OBJECTIVE
Put the lines from the one containing "Screen dimensions: 1527x639" through the one containing "[x=1466, y=422]" into a numbered list, leaving out blank lines and any pictures.

DATA LINES
↓↓↓
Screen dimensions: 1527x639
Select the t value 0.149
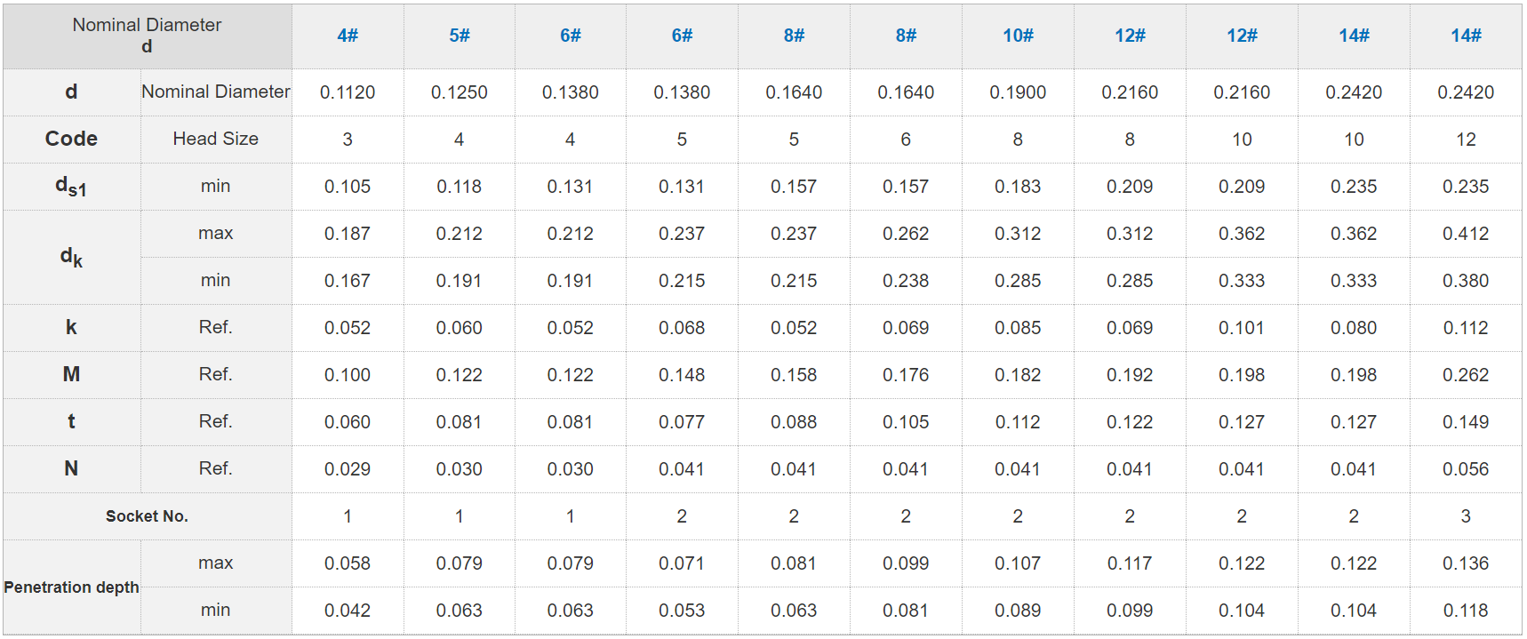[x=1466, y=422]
↑↑↑
↓↓↓
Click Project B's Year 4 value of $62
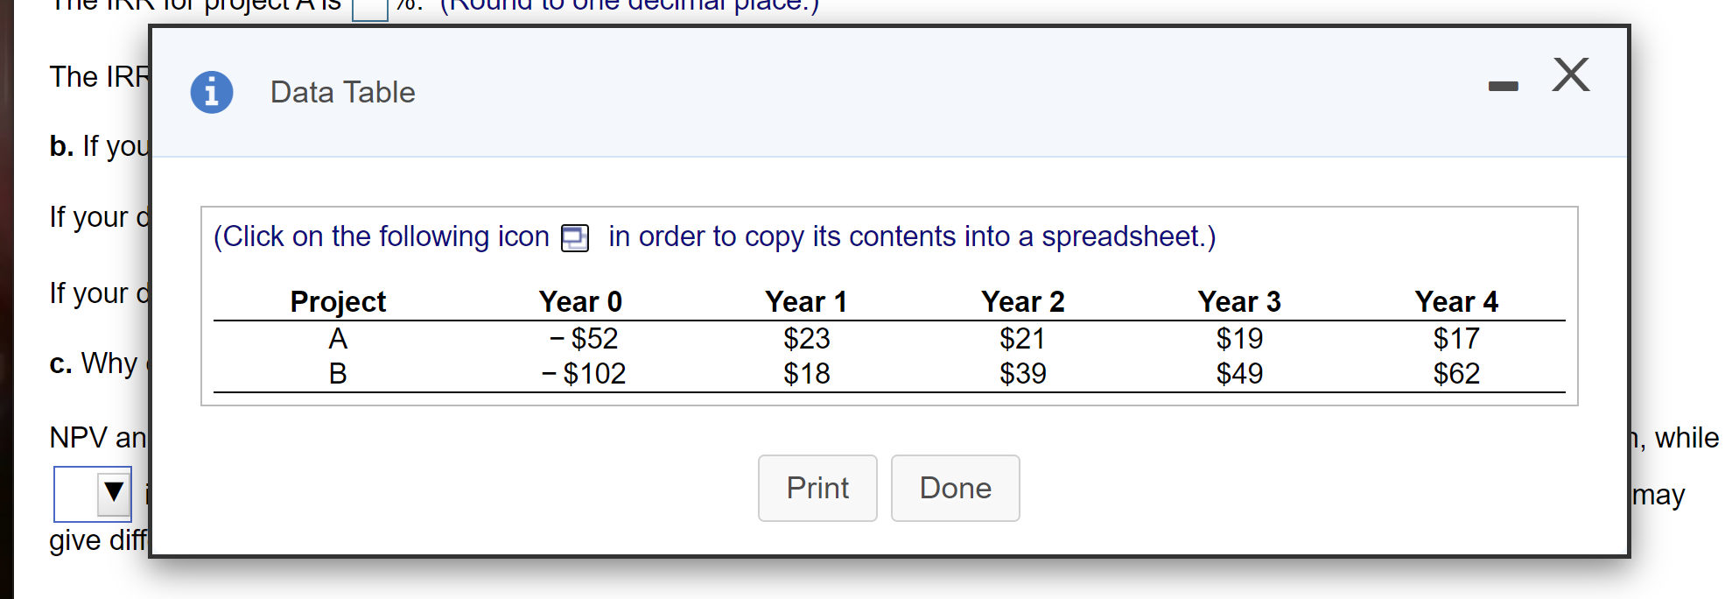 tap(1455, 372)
↑↑↑
RESPONSE TO THE TASK
1. Screen dimensions: 1527x639
2. Select the t value 0.149
3. [x=1466, y=422]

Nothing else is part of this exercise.